One observer's first impressions on the two heavyweight window managers

(LinuxWorld) — Believe it or not, it is not my intention to rekindle the KDE vs. GNOME desktop wars. I suspect the only way to avoid it, however, is to pretend that I like both equally. I don't. However, I don't want to leave you with the impression that these are the only choices, either. There are plenty of lightweight and middleweight window managers that you may prefer. Nevertheless, as far as the heavyweights go, KDE and GNOME are the ones to watch.

In this corner, we have the heavyweight champion of the Linux world, KDE 3.1, released on or about January 28, 2003. In the other corner, we have the challenger, GNOME 2.2, released on or about February 6, 2003. While I have not had time to explore KDE or GNOME in depth, my first impressions start with installation.

GNOME installation

Debian has been more faithful in its support of GNOME than KDE, but I found it even more difficult to install GNOME than KDE. All the necessary Debian packages were available, but no matter how many times I installed, reinstalled and reconfigured GNOME, I had numerous persistent problems with it.
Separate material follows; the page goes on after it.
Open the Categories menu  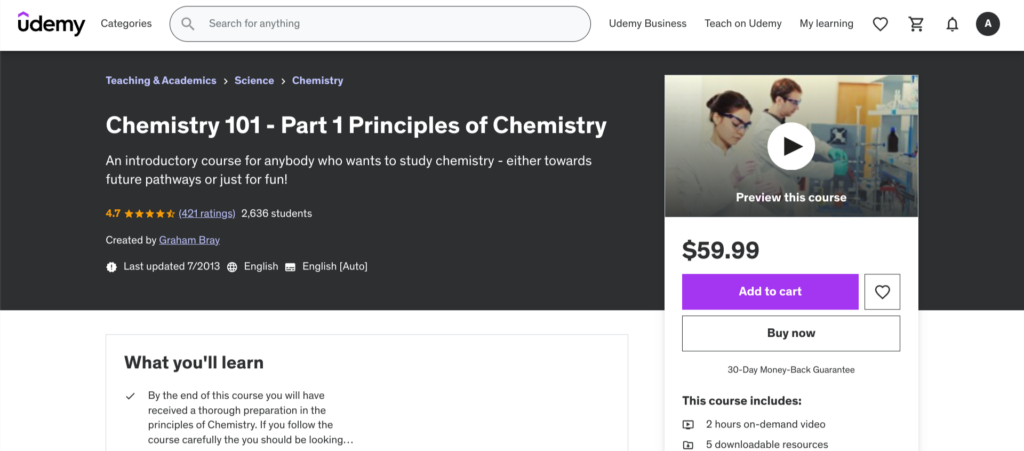coord(126,24)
An important desktop icon, "Start Here," was always missing. Some desktop themes caused terrible graphics corruption. There was no obvious way to get to the GNOME control center, and when I finally got there, it was filled with duplicate icons for system settings.

I reinstalled package after package, and I even tried deleting every personal-configuration folder I could find. It was difficult to track down every potential problem because GNOME is a conglomeration of Nautilus, Bonobo, Gconf, GTK and more, and it was difficult to sort out which pieces could contribute to the various problems. In the end, nothing I did fixed my installation of GNOME, so I wiped it out and started from scratch. Installing it from scratch once again was more difficult than I imagined it could be, because Debian normally resolves dependency issues automatically. I'm sure the Debian maintainers will fix these problems, but the fact that I had so many dependency problems didn't improve my impression of GNOME.

The above solution felt disturbingly familiar to the solution to every Windows problem: reboot, reformat and reinstall. This was indeed the first time I felt compelled to clean off any application and reinstall it from scratch in order to resolve a problem, and I hope it is not an indication of things to come. Worse, once I had GNOME working, I realized that many of the problems were frighteningly like Windows problems.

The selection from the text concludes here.